Among the items at Tuesday night’s Edmonds City Council meeting was a presentation by four Edmonds-Woodway High School students, all members of the Students Saving Salmon club, about their plan to monitor the conditions of three Edmonds streams and the Edmonds Marsh.
The four — Rondi Nordal, Pavi Chance, Afua Tiwaa and Lindsey Barnes — will be part of a Stream Team created through a partnership with the City of Edmonds, EarthCorps, Sound Salmon Solutions and local community members interested in salmon and environmental issues.
Called a Citizen Science program, the idea is to collect high-quality scientific information on water quality and use the resulting data to engage in community efforts to address stormwater and pollution issues in Edmonds streams and their effects on salmon. The program is supported by grants from the Hubbard Foundation, the National Fish and Wildlife Foundation and Google grants.
Assisting with the effort are Val Stewart, an Edmonds Planning Board member and founder of Students Saving Salmon, EWHS biology teacher David Millette and Assistant Principal Geoff Bennett, and retired NOAA fisheries biologist Joe Scordino.
Stewart explained that the City of Edmonds has several creeks draining into Puget Sound that may support salmon, and the city is currently evaluating the feasibility of restoring the Edmonds Marsh to provide juvenile salmon rearing habitat by daylighting Willow Creek, which flows into the marsh. Unfortunately, there is little or no data on the quality of the water in Edmonds streams including Willow Creek and Shellabarger Creek, which also drains into the marsh, nor Shell Creek which currently supports some coho salmon spawning.
Since much of the stormwater in Edmonds drains into Puget Sound through streams, there are concerns about the quality of water in Edmonds streams and potential effects of pollutants on salmon and the stream environment. Recent studies have demonstrated that stormwater can be lethal to salmon; thus this program was developed to determine the quality of stream water in Edmonds.

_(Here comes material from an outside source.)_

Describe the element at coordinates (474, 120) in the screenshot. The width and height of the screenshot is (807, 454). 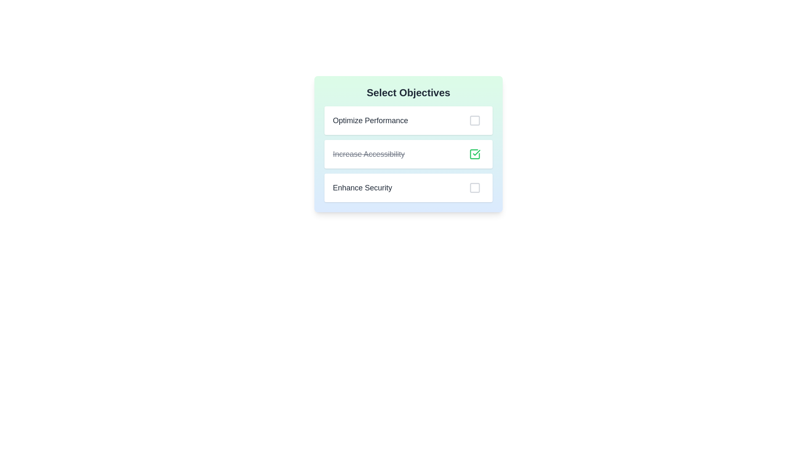
I see `the checkbox element styled with a gray border next to the 'Optimize Performance' label for visual feedback` at that location.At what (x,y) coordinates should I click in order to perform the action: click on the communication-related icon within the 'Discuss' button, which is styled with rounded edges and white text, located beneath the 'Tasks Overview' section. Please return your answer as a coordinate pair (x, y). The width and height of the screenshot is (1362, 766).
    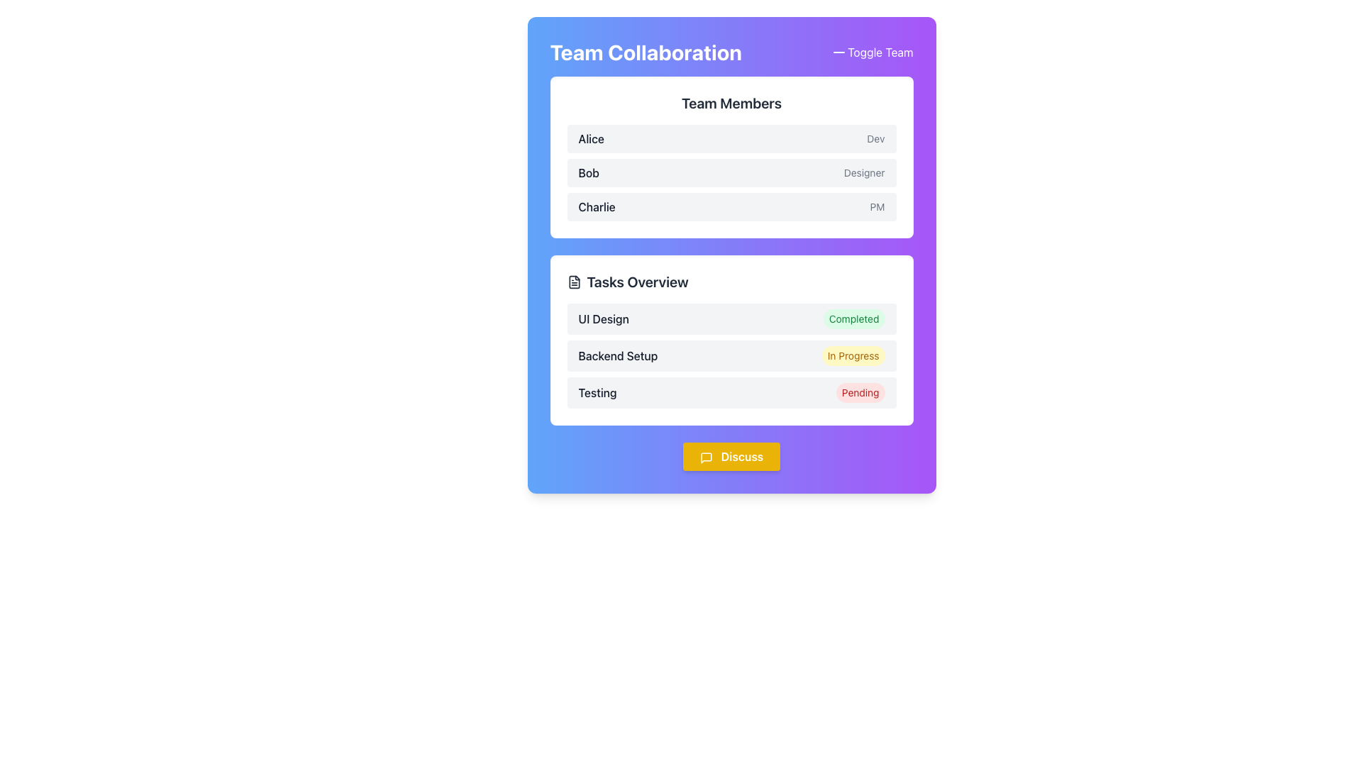
    Looking at the image, I should click on (706, 457).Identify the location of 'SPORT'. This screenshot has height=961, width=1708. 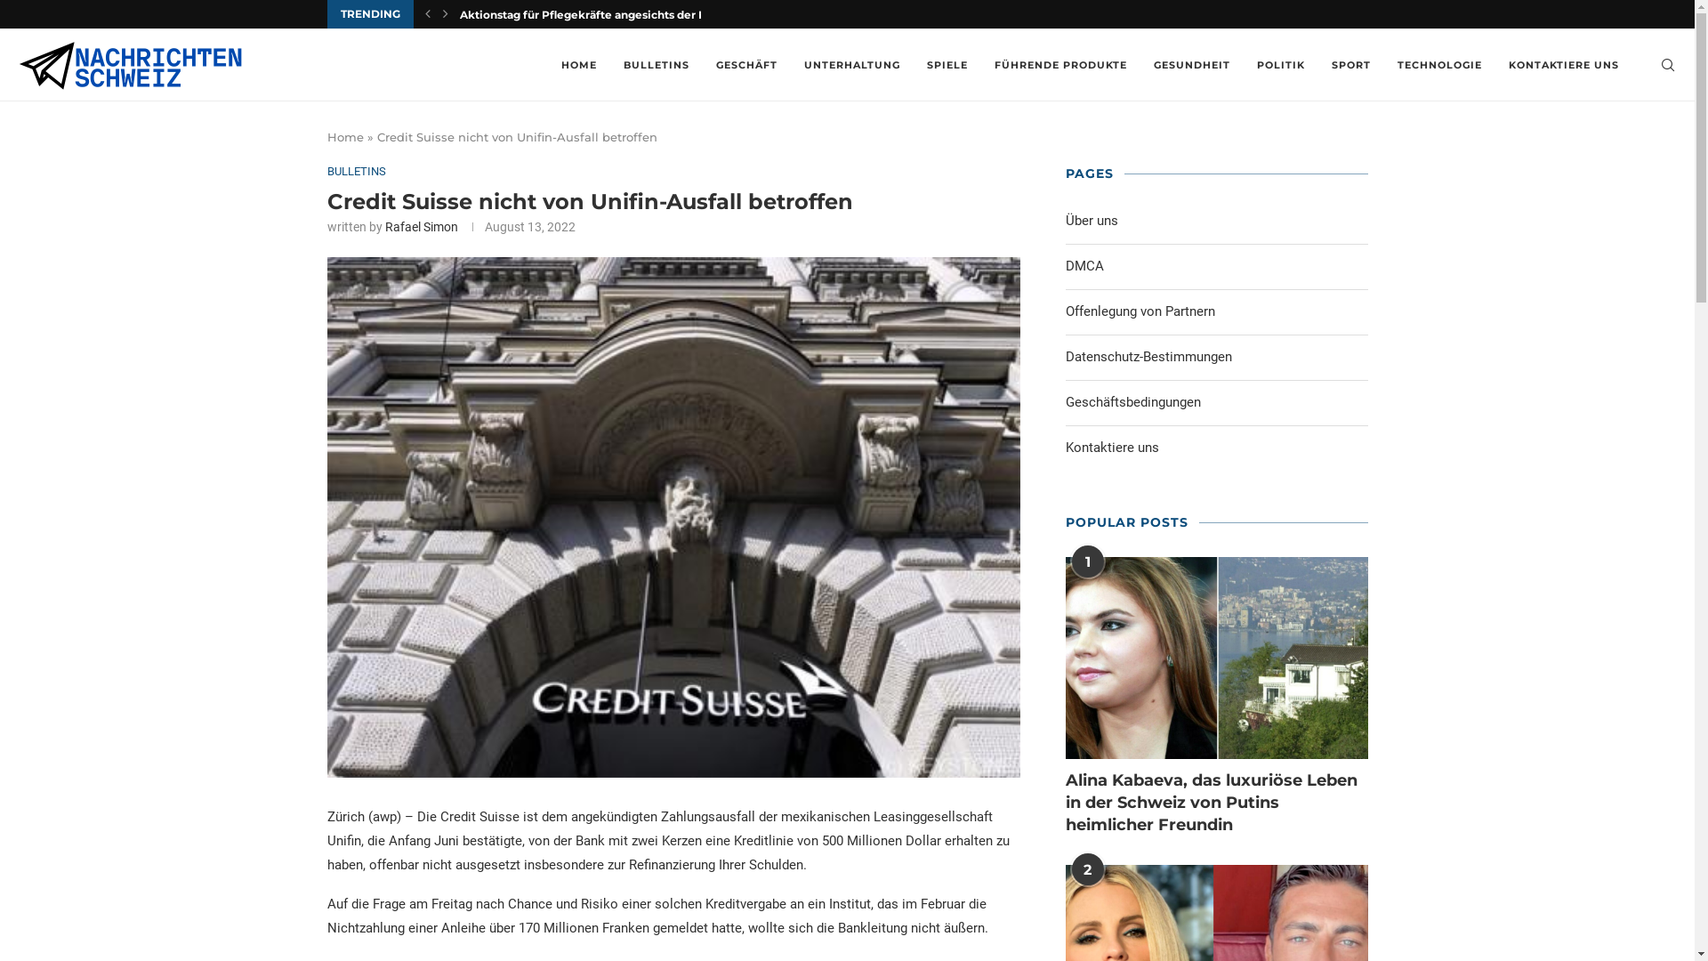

With assistance from teachers and experienced volunteers, the students will collect water quality samples once a month year-round from all four locations — Willow, Shell and Shellabarger Creeks, and Edmonds Marsh. Sampling sites will be monitored for temperature, pH, dissolved oxygen, nitrates and conductivity using a YSI Professional Plus electronic instrument. Chemical test kits may be used several times a year to measure other water parameters, such as phosphates, alkalinity and hardness) and to compare standard measurements (pH, dissolved oxygen) with the electronic meter.
In addition, water samples for pollutant testing will be collected three to four times per year and during three storm events. Pollutant samples will be sent to a water analysis lab and tested for metals, petroleum products and other pollutants.
EWHS students will report on their efforts through news articles and and directed mailings to streamside property owners. This information will include background information for the public on stormwater issues, restoration of the Edmonds Marsh,
practices for improving water quality in Edmonds streams, and the importance of high quality water and habitat for salmon recovery. Any issues of concern discovered during the water testing process will be shared, and the students will prepare an annual report on the program in May of each year, describing program activities and achievements over the past year.
Students presenting to council said the idea is to make the program long-term, with younger students coming in to the Save Our Salmon Club — which now has 13 members — to replace those who are graduating.
Councilmembers reacted enthusiastically to the presentation, and invited the students to come back in the spring to provide an update on their work. Councilmember Kristiana Johnson called the program “a lovely example of how the community can work together,”
“This is going to be a great project for the city,” added Councilmember Lora Petso.
“I’m excited and looking forward to your data,” said Councilmember Mike Nelson.